Friday, March 12, 2021 News

Project Aims to Make OER Easier to Find with Common Search Framework

Open Education

As interest in using Open Educational Resources (OER) grows, eight librarians and information professionals from the United States and Canada have collaborated on standards to make it easier for people to locate open learning materials.

The vision of the project is to accelerate the use of OER by developing a system in which educators can easily build upon each other’s work and customize materials for their students.

The OER Discovery Working Group is a cooperative effort of information and data experts facilitated by SPARC and led by Camille Thomas, scholarly communications librarian at Florida State University in Tallahassee.

“There is a lot of criticism that OER are hard to find. Often open textbooks, and lectures, etc. have been created with ad hoc descriptions on campuses because they are a newer type of course material,” Thomas said. Faculty members may place their materials in an open institutional repository, but they often lack the proper tags to make it easy to search and find the best match. 

The bottom line: OER has an issue similar to an SEO (search engine optimization) problem, said Thomas. This prompted a discussion of a metadata system to tag elements online and better organize the available resources.

Since librarians and digital repository managers have expertise in curating materials, the working group looked at the problem through the lens of information professionals to propose a solution for a consistent discovery model. They gathered information about developing best practices and outlined potential next steps for how metadata standards could contribute to platform-neutral discovery of OER.

Thomas presented “Collaborative Creation of the OER Metadata Rosetta Stone” with Bill Jones and Heather White at the Open Education Conference in November 2020. (Find more details  or watch the video.)

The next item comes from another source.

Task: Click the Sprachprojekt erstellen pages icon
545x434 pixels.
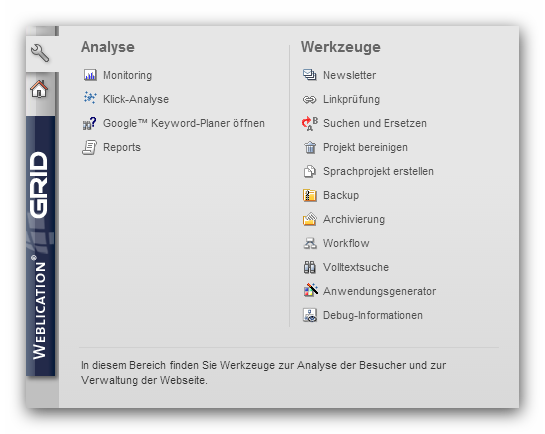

The group suggested three categories of elements to tag OER items with

  1. Required – must be contained within the new metadata record (including title, author, subject, license URL);
  2. Recommended – must be supplied when available from original object (such as audience, contributor, editor);
  3. Optional  – recognized as useful but record is still considered complete without it (page count, publisher, place, etc.).

The document that the working group presented translates core functionality across commonly used metadata vocabularies — MARC21, Dublin Core, and Schema.org/LRMI — to meet the specific needs for OER discovery.

From Mt. Hood Community College in Oregon, Heather White, library technical services and OER coordinator, and Holly Wheeler, library cataloguing and metadata specialist, shared their experience improving OER discoverability with the working group as it crafted its recommendations. They were co-authors of a paper Leveraging Cataloging and Collection Development Expertise to Improve OER Discovery  about creating collection development policies and MARC records for OER at their campus.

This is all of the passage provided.